Even before the pandemic, the number of women in Eurasia subjected to intimate partner violence was high. Emerging data show that since the introduction of lockdowns, reports of violence against women have increased. In Kazakhstan, for example, the number of women contacting women’s rights defenders since stay-at-home orders were issued has increased from 10-15 calls per day to 25. In Armenia, they have increased by 30 percent. In Russia, where domestic violence was decriminalised in 2017 and where thousands of women are killed by their husbands every year, the volume of calls to a national domestic violence hotline rose 24 percent in March 2020 compared to February. Combined with the gaps in legislation, inadequate police and legal responses leave women with little or no protection or access to justice.
Policy responses are crafted with men in mind
The threat COVID-19 poses to healthcare systems is existential, and prompt policy responses to boost the healthcare sector are clearly prudent. However, none of the healthcare policy responses in Eurasia are based on any systematic mapping of women’s needs, even as women comprise the backbone of the region’s healthcare systems.
Governments in the region have been quick to adopt macroeconomic policies to support the private sector, given collapsing state revenues. However, none of these supports gender-equitable growth, or more and better jobs for women. If women are losing employment at higher rates than men, policies that aim to preserve jobs should de facto preserve jobs for women. Furthermore, no Eurasian country has addressed occupational and sectoral segregation, or established mechanisms for women to re-enter the job market.
Social protection schemes for workers and households include unemployment benefits as well as emergency cash transfers for vulnerable groups. None of them address the structural socio-economic inequities that women face. Only one short-term policy response specifically targets women – an Armenian measure providing lump sum cash benefits for pregnant women, married and unmarried. None provide any provision for care or support for survivors of gendered violence.
A missed opportunity
Eurasian countries are missing an opportunity to address structural gendered inequalities for long-term recovery, and are prioritising short-term revenue instead. Other options are available. Multilateral organisations can, for example, support governments to address liquidity problems and allow them to focus on long-term, sustainable reforms. By supporting women specifically, Eurasian governments could make long-term and sustainable changes to their healthcare, private sector, and socio-economic situation.

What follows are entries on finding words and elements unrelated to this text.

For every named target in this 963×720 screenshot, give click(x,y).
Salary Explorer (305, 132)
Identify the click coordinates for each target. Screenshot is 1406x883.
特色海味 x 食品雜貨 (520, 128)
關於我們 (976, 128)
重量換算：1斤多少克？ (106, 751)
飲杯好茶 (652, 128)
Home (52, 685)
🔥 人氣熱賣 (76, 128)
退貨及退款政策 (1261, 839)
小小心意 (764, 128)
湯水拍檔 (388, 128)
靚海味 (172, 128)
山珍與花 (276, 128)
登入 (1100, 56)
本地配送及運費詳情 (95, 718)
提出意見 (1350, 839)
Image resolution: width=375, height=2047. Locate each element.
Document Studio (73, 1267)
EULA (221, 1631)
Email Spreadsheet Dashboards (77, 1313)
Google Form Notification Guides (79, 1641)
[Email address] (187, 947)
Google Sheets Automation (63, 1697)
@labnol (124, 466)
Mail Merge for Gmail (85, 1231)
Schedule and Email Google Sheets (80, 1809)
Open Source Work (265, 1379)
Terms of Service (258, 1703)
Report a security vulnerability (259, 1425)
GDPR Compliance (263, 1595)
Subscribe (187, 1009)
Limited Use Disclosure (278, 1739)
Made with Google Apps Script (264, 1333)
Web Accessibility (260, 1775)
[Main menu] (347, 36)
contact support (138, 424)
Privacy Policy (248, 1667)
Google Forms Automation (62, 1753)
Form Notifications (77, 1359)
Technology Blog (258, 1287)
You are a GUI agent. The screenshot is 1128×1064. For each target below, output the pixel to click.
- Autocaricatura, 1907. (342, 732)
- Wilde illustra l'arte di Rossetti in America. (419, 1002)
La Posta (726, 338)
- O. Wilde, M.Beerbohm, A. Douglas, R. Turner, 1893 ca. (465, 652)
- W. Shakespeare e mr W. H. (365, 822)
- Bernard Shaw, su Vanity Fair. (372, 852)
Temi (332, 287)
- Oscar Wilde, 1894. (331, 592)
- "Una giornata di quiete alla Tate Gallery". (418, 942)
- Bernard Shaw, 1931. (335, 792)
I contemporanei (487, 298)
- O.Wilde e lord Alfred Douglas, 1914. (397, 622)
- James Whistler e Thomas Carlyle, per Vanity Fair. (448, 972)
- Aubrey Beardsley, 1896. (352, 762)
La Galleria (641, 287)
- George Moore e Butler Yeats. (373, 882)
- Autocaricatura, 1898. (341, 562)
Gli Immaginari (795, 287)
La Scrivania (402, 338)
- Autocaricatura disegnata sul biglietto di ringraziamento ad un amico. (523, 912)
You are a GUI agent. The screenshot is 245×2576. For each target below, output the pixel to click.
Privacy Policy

The response to the current crisis needs to accommodate, not sideline, social dialogue and democratic engagement and ensure that gender equality gains are not reversed. Of course, ideas of what recovery requires differ. Policy is enacted through pre-existing power structures, and those who are typically excluded face more obstacles in seeing their vision of recovery happen. It is crucial to understand how seemingly benign interventions can reinforce exclusionary practices.
This post represents the views of the author and not those of the COVID-19 blog, nor LSE.